8— Ни одному психологу и толкователю знаков ни на мгновение не останется скрытым, к какому месту только что описанного развития принадлежит (или отнесена —) предлагаемая книга. Но где есть теперь еще психологи? Наверное, во Франции; быть может, в России; но во всяком случае не в Германии. Нет недостатка в основаниях, по которым современные немцы могли бы даже хвастаться этим — довольно скверно для человека, который в этом отношении по природе и воспитанию не похож на немца! Эта немецкая книга, которая сумела найти себе читателей в широком круге стран и народов — она странствует уже около десяти лет — и которая, очевидно, не лишена какой-то музыки и звуков флейты, с помощью коих можно склонить к вниманию даже тугие уши иностранцев, — эта книга именно в Германии читалась небрежнее всего, и ее хуже всего слушали; чем это объясняется? — »Она требует слишком многого, — отвечали мне, — она обращается к людям, не угнетенным грубыми обязанностями, она ищет тонких и избалованных ощущений, она нуждается в избытке времени, в избытке светлого неба и сердца, в избытке otium в самом дерзком смысле; но всех этих хороших вещей мы, нынешние немцы, не имеем, а следовательно, не можем и давать». — После столь милого ответа моя философия советует мне умолкнуть и не спрашивать далее; тем более что в некоторых случаях, как на то намекает поговорка, можно остаться философом только благодаря тому, что — молчишь. Ницца, весною 1886 г.

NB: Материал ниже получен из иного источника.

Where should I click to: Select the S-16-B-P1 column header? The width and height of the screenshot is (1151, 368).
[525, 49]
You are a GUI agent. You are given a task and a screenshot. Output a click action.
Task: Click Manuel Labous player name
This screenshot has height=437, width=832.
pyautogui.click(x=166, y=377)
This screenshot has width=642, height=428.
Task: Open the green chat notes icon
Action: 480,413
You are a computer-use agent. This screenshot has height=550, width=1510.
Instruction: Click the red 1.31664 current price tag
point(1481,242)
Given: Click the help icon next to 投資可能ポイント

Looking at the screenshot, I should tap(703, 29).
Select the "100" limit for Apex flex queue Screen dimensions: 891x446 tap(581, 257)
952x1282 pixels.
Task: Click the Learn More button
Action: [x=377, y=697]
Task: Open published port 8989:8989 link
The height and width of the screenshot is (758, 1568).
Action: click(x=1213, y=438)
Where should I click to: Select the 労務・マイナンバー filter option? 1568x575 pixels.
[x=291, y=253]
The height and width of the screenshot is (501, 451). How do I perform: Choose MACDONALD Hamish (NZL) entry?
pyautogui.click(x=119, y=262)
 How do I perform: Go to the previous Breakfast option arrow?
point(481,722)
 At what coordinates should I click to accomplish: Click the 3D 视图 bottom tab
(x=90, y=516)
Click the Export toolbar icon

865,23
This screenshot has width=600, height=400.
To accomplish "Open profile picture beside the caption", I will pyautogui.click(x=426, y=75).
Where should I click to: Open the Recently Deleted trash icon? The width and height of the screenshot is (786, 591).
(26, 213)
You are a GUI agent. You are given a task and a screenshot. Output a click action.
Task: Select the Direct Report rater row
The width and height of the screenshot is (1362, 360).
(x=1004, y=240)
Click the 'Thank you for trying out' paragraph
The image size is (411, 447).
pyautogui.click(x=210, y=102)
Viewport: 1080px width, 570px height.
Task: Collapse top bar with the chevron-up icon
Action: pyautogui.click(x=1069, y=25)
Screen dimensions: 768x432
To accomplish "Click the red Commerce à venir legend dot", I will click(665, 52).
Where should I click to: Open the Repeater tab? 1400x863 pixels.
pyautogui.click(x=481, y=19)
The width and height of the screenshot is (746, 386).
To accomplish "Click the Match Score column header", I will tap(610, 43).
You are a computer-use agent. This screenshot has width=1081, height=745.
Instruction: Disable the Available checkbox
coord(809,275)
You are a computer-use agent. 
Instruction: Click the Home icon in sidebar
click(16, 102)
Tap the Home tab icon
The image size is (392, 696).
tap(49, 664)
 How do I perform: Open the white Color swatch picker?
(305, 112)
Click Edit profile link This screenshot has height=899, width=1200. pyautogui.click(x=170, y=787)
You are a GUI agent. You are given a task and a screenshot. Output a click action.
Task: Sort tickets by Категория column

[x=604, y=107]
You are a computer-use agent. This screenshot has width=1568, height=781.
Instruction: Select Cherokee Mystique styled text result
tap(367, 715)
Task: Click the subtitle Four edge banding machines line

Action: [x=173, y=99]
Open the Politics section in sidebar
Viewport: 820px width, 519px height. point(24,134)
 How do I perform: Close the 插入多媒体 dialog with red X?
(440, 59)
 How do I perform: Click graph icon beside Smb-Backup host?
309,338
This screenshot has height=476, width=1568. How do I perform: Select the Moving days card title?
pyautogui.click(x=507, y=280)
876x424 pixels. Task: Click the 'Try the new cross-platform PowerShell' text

ОТДЕЛ ПЕРВЫЙ: О ПЕРВЫХ И ПОСЛЕДНИХ ВЕЩАХ
1Химия понятий и чувств. Философские проблемы принимают теперь опять почти во всех областях ту же форму, какую они имели две тысячи лет назад: как может что-либо возникнуть из своей противоположности, например разумное из неразумного, ощущающее из мертвого, логика из нелогического, бескорыстное созерцание из вожделеющего хотения, жизнь для других из эгоизма, истина из заблуждений? Метафизическая философия одолевала доселе эту трудность тем, что отрицала возникновение одного из другого и в отношении более высоко ценимых вещей принимала чудесное происхождение непосредственно из ядра и существа «вещи в себе». Напротив, историческая философия, которую вообще нельзя уже мыслить отдельно от естествознания и которая есть самый новый из всех философских методов, установила в отдельных случаях (и, вероятно, к такому результату она придет во всех случаях), что это вообще не противоположности — разве только в обычном преувеличении популярного или метафизического понимания — и что в основе этого противопоставления лежит заблуждение разума; согласно ее объяснению, не существует, строго говоря, ни неэгоистического поведения, ни совершенно бескорыстного созерцания: то и другое суть лишь утончения, в которых основной элемент кажется почти испарившимся, так что лишь самое тонкое наблюдение может обнаружить его присутствие. — В чем мы нуждаемся и что лишь при современном уровне отдельных наук может быть нам дано — есть химия моральных, религиозных, эстетических представлений и чувств, равно как всех душевных движений, которые мы испытываем в крупных и мелких отношениях культурной и общественной жизни и даже в одиночестве; а что, если эта химия закончилась бы выводом, что и в этой области самые роскошные краски добыты из низменного, презираемого материала? Многие ли будут иметь охоту подчиниться таким исследованиям? Человечество любит заглушать в своем сознании вопросы о происхождении и началах; и не нужно ли почти лишиться человеческого облика, чтобы почувствовать в себе противоположное влечение?